With Indian equities again being the star performer year to date, do you see a danger for India becoming over-valued? Could there be too much hype priced in to Modi’s policies?
India has performed very well since the start of 2017. Investors have appreciated that the economy was not impacted by November’s ‘de-monetisation’ initiative as much as some commentators feared. It has since been realised that the ruling Bharatiya Janata Party’s (BJP) success in elections held recently in large states, such as Uttar Pradesh, has given the reformist Prime Minister, Narendra Modi, a further mandate for change. There may be some short-term retracement in the Sensex Index, but as the combined capitalisation of all listed Indian companies is still only, for example, a third of the French market capitalisation, we are firmly of the view that the patient holder will enjoy material longer-term upside.
Some of our belief in the future hinges around the absolute size of the Indian population (roughly 1.1 billion and equivalent to 17% or so of the global population), and a belief that rising per capita incomes will translate into robust earnings growth for companies geared into the domestic economy. However, most of our enthusiasm revolves around the raft of reforms that Modi has ushered in: red tape has been cut; the tax code has simplified; and inefficiencies in the banking sector are being addressed. In addition, rules over foreign investment have been eased, infrastructure spending has been pushed to record levels, and the basic framework needed to support a new digital economy has also been installed. All of this is designed to foster competition and innovation whilst driving high rates of growth in the economy. We believe that the full benefit of the reforms has yet to be seen and, in our view, there is plenty of scope for the market to head higher over time.
With the dollar rally subsiding where do you see sterling moving from here?

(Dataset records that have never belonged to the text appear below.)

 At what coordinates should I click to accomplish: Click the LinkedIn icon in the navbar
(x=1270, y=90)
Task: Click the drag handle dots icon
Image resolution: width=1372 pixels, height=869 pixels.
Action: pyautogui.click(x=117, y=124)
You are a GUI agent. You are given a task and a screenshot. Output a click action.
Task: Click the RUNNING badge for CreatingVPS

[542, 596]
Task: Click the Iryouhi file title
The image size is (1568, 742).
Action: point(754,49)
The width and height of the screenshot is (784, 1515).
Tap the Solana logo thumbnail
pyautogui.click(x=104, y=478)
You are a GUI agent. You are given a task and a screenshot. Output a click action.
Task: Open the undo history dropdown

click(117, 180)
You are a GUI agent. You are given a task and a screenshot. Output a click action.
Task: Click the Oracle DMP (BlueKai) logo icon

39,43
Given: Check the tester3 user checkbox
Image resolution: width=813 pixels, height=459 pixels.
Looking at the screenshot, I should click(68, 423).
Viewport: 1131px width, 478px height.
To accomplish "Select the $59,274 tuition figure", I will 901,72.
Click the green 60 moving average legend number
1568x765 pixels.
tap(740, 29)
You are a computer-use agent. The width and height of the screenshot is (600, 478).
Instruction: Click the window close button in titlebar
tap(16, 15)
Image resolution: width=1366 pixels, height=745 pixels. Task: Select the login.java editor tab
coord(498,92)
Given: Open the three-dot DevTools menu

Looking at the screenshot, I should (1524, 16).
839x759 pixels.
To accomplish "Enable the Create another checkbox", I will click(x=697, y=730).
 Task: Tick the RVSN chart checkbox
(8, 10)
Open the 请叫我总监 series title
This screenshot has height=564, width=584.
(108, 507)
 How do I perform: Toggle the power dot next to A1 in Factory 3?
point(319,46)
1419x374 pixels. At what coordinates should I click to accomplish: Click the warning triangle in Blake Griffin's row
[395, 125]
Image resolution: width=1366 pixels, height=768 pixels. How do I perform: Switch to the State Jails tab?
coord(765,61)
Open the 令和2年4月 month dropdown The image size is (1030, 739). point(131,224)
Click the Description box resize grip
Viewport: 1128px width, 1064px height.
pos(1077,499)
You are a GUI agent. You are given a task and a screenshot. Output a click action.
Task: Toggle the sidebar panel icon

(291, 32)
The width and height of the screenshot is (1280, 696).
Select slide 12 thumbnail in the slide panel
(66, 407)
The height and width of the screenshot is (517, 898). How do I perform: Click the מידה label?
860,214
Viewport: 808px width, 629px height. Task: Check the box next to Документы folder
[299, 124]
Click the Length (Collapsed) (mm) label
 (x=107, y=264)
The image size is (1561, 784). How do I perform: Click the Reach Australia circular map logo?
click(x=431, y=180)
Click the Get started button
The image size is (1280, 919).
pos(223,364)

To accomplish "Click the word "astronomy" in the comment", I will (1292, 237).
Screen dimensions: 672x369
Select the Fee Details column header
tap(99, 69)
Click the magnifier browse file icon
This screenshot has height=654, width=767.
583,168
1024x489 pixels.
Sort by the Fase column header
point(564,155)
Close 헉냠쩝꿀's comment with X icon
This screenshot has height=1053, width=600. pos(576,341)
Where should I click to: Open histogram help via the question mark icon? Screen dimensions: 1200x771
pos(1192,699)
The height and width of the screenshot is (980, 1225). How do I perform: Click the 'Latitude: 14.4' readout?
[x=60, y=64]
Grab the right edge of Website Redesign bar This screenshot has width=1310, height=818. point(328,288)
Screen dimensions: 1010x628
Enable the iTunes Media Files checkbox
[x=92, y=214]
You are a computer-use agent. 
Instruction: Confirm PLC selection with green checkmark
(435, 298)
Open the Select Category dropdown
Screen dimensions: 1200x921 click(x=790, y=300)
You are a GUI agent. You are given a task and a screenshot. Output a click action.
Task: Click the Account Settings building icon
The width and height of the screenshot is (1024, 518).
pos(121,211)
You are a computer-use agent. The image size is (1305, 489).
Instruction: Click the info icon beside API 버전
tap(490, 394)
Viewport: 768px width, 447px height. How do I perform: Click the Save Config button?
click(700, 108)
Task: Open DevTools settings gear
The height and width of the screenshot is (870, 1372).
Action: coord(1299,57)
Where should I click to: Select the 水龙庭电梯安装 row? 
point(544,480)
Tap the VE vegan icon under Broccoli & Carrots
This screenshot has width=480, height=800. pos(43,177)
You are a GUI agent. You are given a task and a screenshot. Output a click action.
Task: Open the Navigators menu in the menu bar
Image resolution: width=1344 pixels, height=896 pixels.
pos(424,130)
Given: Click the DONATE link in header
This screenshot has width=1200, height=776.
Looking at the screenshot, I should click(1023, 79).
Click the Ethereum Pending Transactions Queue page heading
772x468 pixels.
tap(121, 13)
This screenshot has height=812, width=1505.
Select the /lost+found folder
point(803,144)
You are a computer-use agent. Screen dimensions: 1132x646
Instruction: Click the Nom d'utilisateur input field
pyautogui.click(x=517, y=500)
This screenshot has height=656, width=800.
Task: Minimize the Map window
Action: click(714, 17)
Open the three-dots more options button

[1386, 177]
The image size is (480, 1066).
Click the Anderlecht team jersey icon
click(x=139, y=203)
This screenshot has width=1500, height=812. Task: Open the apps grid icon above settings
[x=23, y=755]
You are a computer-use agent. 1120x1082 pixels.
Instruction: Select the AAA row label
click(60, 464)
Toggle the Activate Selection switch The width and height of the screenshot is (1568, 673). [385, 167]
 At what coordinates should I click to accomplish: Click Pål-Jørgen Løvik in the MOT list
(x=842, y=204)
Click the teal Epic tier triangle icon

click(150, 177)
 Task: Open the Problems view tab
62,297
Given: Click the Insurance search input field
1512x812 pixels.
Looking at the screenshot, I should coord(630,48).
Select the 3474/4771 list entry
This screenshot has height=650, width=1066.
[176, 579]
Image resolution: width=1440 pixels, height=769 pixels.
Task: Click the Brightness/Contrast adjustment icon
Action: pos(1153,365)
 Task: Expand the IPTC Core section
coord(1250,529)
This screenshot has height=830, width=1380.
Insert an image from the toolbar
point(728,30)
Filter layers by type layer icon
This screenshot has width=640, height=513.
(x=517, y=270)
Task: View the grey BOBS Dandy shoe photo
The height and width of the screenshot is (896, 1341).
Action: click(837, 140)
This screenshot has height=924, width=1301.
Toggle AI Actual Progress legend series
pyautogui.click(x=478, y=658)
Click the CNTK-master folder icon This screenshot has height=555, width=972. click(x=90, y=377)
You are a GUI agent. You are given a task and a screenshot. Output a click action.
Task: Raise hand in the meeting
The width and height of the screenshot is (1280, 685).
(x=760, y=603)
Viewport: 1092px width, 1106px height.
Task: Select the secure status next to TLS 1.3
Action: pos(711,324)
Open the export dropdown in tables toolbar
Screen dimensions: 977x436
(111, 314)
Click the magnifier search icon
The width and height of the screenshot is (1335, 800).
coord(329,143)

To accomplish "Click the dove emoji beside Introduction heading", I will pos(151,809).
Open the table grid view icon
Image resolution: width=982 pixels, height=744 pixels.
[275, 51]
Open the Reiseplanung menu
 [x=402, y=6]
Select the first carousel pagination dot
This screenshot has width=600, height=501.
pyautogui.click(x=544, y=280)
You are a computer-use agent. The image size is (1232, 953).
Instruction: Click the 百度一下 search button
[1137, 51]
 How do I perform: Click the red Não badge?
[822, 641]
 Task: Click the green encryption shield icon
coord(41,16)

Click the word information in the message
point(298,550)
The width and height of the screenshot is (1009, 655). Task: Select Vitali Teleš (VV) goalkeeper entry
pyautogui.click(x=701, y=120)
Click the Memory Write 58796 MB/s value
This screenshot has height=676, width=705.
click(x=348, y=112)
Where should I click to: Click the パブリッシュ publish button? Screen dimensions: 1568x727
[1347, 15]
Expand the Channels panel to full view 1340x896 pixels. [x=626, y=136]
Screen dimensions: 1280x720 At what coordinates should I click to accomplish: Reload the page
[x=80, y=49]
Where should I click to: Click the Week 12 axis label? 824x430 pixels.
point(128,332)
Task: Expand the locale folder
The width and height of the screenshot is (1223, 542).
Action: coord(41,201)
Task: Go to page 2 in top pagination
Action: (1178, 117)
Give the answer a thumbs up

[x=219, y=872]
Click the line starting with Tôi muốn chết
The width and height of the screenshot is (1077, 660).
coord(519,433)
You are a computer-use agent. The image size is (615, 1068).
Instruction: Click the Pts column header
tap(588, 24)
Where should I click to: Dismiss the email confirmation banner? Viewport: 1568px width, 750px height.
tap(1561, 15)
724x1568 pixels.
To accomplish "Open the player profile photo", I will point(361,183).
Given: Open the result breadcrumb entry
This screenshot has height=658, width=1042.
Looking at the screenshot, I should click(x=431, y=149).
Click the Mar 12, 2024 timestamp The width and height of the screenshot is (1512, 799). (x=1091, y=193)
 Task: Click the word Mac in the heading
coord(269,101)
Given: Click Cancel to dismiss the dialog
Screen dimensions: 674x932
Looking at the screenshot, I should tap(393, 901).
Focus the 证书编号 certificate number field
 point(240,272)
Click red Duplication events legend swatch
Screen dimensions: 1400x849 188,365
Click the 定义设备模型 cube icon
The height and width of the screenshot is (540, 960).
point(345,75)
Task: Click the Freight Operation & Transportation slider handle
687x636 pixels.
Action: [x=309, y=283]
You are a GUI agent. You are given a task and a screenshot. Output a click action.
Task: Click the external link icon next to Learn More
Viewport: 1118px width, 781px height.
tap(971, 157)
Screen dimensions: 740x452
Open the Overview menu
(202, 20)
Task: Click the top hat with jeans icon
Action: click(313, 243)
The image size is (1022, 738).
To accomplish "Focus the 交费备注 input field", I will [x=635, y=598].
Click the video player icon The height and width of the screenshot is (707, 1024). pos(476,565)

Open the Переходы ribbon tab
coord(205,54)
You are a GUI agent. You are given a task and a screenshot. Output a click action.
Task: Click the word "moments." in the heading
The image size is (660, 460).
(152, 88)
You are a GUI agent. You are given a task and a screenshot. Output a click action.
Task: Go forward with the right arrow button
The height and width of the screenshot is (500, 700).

We can break this question into three parts: what is moving the dollar, what is moving the pound and what is happening in the rest of the world?
Firstly, the dollar has rallied as interest rate expectations have risen and on expectations that President Trump’s tax and spending policies will boost the US economy. Doubts have crept in as to how much he will be able to do, particularly following the failure to pass his proposal for replacing Obamacare, and as a result the dollar rally in trade weighted terms appears to have petered out. Predicting what Trump wants to do against what he is able to do is a difficult game to play. A Republican Congress should give him an easier ride but, as we have seen with healthcare, it cannot be taken for granted.
Secondly, the pound appears to be all about Brexit. If the UK gets get a good trade deal and the negotiations go well then we may expect much of the falls of last year to be reversed. If we have a hard Brexit then the currency may decline further. Since the referendum vote the UK economy appears to be holding up well but inflation is moving up in the short term. If prices rise faster than wages, as seems likely, then this may constrain UK economic growth. The UK and EU have yet to get into serious negotiations and do not agree on the agenda yet. For now it looks as if the pound will trade around current levels until we get more clarity on the negotiations.
Finally, economic statistics elsewhere are picking up even in Europe. Forecasting currencies is never easy and has also been a case of looking for the least unattractive option. Which, in recent times, has often been the dollar where the economy recovered from the financial crisis and interest rates looked as if they would rise sooner than in other parts of the world. This has now been largely priced into markets and at our latest Investment Committee we moved from positive on the US dollar to neutral.
If we are purely looking at the dollar sterling exchange rate we expect it to continue in the range of 1.20 to 1.26 for the time being, but beware of political developments.